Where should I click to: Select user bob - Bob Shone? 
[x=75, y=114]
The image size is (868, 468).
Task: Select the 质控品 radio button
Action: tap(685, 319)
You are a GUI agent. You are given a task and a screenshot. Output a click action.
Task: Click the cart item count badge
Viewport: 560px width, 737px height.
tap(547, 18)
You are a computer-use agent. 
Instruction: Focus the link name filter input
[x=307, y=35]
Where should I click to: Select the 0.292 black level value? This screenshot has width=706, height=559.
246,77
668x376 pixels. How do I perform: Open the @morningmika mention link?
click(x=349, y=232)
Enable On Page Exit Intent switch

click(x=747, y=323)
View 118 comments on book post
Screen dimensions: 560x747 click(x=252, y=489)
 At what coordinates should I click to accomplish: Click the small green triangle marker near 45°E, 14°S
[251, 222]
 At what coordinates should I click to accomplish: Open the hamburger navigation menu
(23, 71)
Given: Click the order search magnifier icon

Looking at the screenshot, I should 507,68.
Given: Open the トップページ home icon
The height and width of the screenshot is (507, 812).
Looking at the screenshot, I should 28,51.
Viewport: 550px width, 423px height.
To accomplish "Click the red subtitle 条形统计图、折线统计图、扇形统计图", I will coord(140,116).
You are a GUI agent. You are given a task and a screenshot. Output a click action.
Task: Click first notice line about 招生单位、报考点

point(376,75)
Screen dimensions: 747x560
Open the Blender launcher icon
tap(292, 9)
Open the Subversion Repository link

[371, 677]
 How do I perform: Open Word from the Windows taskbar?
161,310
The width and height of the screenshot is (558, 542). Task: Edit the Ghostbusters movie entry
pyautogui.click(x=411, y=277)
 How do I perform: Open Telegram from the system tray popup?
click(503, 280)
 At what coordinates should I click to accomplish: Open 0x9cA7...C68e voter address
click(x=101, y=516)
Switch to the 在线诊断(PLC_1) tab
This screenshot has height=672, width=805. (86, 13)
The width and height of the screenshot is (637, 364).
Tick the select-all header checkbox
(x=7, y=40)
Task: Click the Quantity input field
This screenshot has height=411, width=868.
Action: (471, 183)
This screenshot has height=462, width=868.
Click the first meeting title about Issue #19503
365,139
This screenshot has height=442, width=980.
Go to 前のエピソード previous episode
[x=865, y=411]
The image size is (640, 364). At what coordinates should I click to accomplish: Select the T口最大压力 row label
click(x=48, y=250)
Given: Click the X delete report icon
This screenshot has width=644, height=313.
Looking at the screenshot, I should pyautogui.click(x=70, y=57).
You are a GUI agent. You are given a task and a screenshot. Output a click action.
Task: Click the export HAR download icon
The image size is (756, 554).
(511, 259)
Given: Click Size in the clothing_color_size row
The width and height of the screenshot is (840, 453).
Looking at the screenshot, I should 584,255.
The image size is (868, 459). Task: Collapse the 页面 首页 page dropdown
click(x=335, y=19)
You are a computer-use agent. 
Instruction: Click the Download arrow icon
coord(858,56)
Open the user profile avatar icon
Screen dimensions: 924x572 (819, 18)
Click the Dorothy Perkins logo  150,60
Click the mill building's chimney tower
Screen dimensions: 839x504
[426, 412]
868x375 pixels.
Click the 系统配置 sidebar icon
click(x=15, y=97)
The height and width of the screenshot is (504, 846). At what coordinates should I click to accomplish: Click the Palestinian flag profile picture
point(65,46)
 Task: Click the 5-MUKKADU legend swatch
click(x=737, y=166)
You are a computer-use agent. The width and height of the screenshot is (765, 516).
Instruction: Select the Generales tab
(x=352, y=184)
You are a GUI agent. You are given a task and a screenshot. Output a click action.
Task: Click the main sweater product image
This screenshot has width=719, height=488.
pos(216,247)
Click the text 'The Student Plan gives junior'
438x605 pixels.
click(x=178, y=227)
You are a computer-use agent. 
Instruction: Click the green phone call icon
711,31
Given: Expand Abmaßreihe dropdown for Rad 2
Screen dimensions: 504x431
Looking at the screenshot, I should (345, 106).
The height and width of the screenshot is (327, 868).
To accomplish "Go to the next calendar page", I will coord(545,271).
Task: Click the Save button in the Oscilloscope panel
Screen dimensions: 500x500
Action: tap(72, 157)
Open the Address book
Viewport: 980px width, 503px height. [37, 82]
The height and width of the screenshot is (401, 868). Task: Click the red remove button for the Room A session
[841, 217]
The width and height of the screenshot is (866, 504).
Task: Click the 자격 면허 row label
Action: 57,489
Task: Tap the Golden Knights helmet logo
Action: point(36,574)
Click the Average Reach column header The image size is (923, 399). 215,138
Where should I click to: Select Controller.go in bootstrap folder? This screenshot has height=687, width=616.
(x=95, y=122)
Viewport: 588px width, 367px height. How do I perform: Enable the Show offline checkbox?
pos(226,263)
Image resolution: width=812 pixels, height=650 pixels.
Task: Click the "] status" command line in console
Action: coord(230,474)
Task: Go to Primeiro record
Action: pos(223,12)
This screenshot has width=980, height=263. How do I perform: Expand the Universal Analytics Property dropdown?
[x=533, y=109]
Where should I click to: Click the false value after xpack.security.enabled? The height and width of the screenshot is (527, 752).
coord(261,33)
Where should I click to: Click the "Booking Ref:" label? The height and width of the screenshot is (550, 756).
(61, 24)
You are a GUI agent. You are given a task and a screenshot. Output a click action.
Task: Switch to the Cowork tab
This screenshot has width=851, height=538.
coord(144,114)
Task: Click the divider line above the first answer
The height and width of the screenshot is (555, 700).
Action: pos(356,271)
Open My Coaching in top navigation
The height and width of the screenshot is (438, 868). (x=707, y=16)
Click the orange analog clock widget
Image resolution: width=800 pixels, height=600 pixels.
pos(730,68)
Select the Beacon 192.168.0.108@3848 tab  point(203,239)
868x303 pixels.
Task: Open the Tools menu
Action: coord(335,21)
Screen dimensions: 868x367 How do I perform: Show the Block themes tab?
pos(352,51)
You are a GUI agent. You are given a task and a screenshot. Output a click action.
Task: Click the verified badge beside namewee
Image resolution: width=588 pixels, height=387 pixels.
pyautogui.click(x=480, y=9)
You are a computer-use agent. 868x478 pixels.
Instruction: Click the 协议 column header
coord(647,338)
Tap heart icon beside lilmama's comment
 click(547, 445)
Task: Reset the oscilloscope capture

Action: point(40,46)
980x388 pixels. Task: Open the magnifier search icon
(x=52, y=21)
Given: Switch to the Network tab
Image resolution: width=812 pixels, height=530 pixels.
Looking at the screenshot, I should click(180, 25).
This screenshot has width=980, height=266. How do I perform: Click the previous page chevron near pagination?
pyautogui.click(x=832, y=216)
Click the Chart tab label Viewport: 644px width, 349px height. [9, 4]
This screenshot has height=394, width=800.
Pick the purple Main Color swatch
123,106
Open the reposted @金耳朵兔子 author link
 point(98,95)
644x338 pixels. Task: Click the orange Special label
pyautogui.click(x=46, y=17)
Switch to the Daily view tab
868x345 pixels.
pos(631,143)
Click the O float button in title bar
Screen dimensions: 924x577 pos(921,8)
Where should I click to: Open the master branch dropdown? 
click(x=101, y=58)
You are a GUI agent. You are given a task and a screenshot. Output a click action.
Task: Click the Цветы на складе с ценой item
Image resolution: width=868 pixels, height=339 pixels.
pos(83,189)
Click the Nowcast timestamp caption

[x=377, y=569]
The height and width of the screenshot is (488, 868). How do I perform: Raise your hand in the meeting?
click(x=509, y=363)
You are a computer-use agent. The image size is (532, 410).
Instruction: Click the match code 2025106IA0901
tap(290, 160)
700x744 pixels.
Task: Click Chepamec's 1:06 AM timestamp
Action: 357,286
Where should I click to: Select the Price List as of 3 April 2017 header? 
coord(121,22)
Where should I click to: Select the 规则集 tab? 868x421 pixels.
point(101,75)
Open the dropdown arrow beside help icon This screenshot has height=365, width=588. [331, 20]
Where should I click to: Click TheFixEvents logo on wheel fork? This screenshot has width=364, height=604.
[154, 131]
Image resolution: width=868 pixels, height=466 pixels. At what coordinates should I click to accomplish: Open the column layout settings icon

### Exercise details
Where the word "will" appears in a line of the entries, copy that line.

### Answer area
To accomplish "Click the red subtitle 条形统计图、折线统计图、扇形统计图", I will coord(140,116).
To accomplish "Go to the next calendar page", I will coord(545,271).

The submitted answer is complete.